I now have Super Anti-Spyware active, a router, Comodo Personal Firewall, and Service Pack 2 and I have cleared my temp files and have a very extensive hostfile, but this thing is still coming back. I notice when I’m in AOL I suddenly disapear from my friends’ buddy lists, but otherwise there aren’t a whole lot of symptoms at first. Then The Internet (1) connection appears. I am getting very close to a total reinstall, but I really don’t want to do that.
Has anybody else found a way to defeat this thing?
Is there some sort of setting on CPF that would stop this thing from setting up an internet connection? When it happenned today (Soon after I installed Comodo) there was no alert. I only found it by manually looking at my network connections.
Thanks for any help. This really does seem to be an excellent free product.
Hi CpSpalding and welcome to the forums
Not all your animals have run away, looks like one chicken has come home and layed an egg.
This thing looks deadly from my research. it seems to be a morph type malware. There doesn’t seem to be a generic fix that I can find anywhere, seems even online scanners can’t pick it up.

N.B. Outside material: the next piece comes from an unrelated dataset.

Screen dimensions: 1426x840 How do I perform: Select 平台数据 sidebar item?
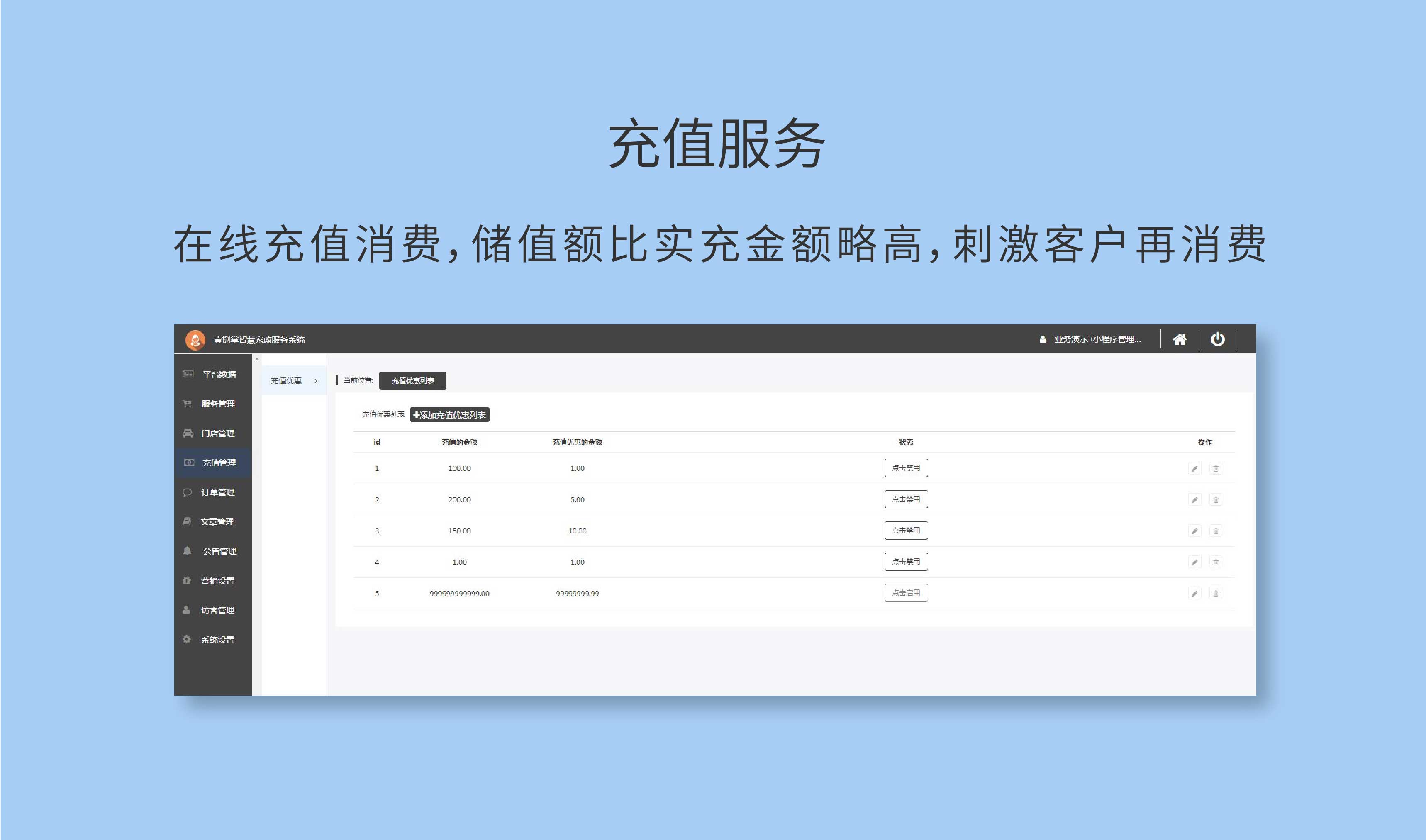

Windows BBS seems to be trying to help individual users who have got this on their system. Apparently a different fix for each user. I haven’t actually seen any resolved as yet.
Some other threads I found all advise, (you won’t like this) reinstall the lot. There are some sites offering to remove it for a fee, stay away they don’t work.
Augment SAS with at least one other on demand antispyware scanner.
Keep windows updated. Second tuesday of the month MS release Sec Bulletins and patches.
You didn’t mention anti virus.
If you use IE as your browser I would recommend you install javacools Spyware Blaster to immunize IE against some of the nasties out there.
I have used the free version of Winpatrol for years as a registry monitor, anything that wants to write to it I will be alerted.
I have found the MVP host file to be good value.
Have a look in the Comodo Anti-Viruspyware (CAVS) Virus/Malware Removal Assistance forum.
See the REQUIRED INFORMATION post. Might be some help in that forum.
If your on XP. One of the biggest things people do not do and this is one reason why it keeps coming back. Is when doing scans like this make sure system restore is disabled. If it isnt. Its just making a back up of itself everytime. So in turn. It cleans it out but since restore is on. Its making another backup of it.
I did do some smart things since I got this thing installed, but like I said I’m worried that I’m closing the barn door after everything is gone. Nothing seems to pick it up. I tried using the Comodo Anti-virus and 4 hours later it came up totally clean, but I haven’t tried the BHO yet. I did try a very high rated free anti-trojan last night and it also came up clean. The annoying thing is I know exactly down to the minute the time it happenned because I found when it created the .bak folders. I do know that I have been stupid about turning off system restore. I probably do need to do that.
Give BOclean ago it can’t hurt. I installed it last night and seems to be running fine.
I had another look around last night still can’t see any fix so far sorry. This post on sas forum is about the dialer. Reading the post, the admin on the site seems pretty confident.